== AVAILABLE DATA ==

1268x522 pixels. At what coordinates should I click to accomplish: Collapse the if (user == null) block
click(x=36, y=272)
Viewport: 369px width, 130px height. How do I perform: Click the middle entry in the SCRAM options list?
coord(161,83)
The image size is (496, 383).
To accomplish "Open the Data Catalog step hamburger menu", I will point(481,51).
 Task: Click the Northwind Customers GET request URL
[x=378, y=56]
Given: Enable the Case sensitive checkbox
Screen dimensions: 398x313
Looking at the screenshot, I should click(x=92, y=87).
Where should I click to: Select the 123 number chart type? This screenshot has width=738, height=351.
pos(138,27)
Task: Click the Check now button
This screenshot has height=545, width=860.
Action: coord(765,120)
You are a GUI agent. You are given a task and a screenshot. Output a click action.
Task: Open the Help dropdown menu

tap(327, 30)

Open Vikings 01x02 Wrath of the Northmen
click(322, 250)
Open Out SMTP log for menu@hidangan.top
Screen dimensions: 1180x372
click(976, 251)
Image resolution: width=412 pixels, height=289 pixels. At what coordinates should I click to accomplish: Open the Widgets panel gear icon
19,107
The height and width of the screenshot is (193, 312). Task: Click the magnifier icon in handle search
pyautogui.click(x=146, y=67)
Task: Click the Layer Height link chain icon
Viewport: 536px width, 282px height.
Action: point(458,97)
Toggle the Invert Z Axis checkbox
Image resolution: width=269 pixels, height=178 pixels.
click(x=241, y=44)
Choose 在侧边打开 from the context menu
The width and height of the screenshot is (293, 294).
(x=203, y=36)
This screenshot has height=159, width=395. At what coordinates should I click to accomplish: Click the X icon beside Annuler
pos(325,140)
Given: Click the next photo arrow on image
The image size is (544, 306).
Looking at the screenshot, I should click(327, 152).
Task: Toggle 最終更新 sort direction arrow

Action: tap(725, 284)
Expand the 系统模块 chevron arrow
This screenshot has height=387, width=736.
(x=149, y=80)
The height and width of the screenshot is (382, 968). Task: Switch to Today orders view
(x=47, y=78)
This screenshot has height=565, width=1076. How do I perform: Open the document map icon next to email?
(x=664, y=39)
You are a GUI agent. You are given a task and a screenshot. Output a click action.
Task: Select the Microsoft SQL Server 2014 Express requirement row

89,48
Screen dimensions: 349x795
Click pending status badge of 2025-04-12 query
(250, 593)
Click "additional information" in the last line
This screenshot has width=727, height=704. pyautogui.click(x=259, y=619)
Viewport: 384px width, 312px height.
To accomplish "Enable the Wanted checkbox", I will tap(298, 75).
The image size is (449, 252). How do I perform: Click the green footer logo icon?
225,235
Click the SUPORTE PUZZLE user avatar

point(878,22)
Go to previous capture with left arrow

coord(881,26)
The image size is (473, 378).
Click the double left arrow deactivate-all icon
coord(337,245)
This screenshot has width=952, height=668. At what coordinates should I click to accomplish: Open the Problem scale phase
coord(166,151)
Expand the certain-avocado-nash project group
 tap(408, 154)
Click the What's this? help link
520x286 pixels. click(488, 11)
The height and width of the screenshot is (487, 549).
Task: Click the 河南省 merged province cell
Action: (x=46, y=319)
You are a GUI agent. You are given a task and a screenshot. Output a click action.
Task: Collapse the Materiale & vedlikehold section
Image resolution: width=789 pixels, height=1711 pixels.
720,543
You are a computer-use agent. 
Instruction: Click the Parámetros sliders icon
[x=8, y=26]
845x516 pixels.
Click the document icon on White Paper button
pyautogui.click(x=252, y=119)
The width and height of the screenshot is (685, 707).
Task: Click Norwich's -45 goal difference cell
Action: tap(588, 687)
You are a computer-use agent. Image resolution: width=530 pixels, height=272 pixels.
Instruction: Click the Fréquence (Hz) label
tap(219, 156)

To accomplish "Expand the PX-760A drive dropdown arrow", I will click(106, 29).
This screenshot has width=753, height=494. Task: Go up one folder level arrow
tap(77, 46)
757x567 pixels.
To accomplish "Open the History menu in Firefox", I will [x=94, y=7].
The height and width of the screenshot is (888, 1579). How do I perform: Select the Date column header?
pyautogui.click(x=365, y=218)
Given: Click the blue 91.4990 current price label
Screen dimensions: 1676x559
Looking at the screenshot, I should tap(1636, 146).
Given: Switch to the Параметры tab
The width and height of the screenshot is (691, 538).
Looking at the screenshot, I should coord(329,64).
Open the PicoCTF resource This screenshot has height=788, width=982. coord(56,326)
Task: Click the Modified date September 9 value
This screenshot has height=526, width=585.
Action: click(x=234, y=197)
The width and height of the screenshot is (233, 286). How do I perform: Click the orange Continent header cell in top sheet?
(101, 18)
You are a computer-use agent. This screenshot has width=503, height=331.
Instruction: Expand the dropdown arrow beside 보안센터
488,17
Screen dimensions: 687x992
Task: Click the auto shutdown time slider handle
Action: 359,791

===

Using the entries above, tally every line that holds the word "computer". Answer with that number only.

* RESULT OF THE TASK *
3